La oración es el corazón de la vida de la Comunidad de Sant’Egidio, su primera “obra”. Cuando termina el día todas las Comunidades, tanto si son grandes como si son pequeñas, se reúnen alrededor del Señor para escuchar su Palabra y dirigirse a Él en su invocación. Los discípulos no pueden sino estar a los pies de Jesús, como María de Betania, para elegir la “mejor parte” (Lc 10,42) y aprender de Él sus mismos sentimientos (cfr. Flp 2,5).

Siempre que la Comunidad vuelve al Señor, hace suya la súplica del discípulo anónimo: “¡Señor, enséñanos a orar” (Lc 11,1). Y Jesús, maestro de oración, continúa contestando: “Cuando oréis, decid: Abbá, Padre”.

Cuando oramos, aunque lo hagamos dentro de nuestro corazón, nunca estamos aislados ni somos huérfanos, porque somos en todo momento miembros de la familia del Señor. En la oración común se ve claramente, además del misterio de la filiación, el de la fraternidad.

Las Comunidades de Sant'Egidio que hay por el mundo se reúnen en los distintos lugares que destinan a la oración y presentan al Señor las esperanzas y los dolores de los hombres y mujeres “vejados y abatidos” de los que habla el Evangelio (Mt 9,37). En aquella gente de entonces se incluyen los habitantes de las ciudades contemporáneas, los pobres que son marginados de la vida, todos aquellos que esperan que alguien les contrate (cfr. Mt 20).
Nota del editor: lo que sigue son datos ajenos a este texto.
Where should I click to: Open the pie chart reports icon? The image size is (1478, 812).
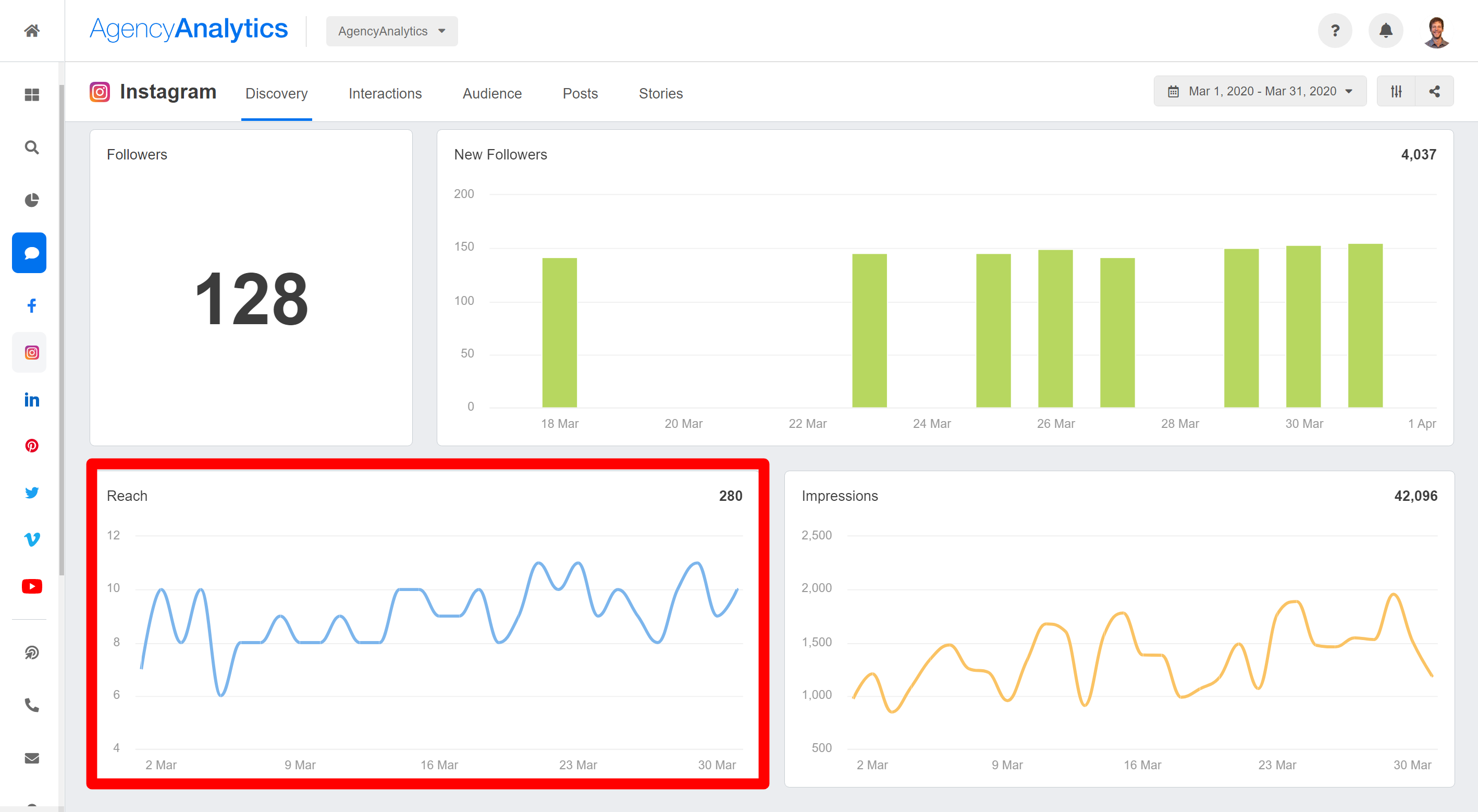32,200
La oración común recoge el grito, la aspiración, el deseo de paz, de curación, de sentido de la vida y de salvación que hay en los hombres y las mujeres de este mundo. La oración nunca es vacía. Sube incesante al Señor para que el llanto se transforme en alegría, la desesperación en felicidad, la angustia en esperanza y la soledad en comunión. Y para que el Reino de Dios llegue pronto a los hombres.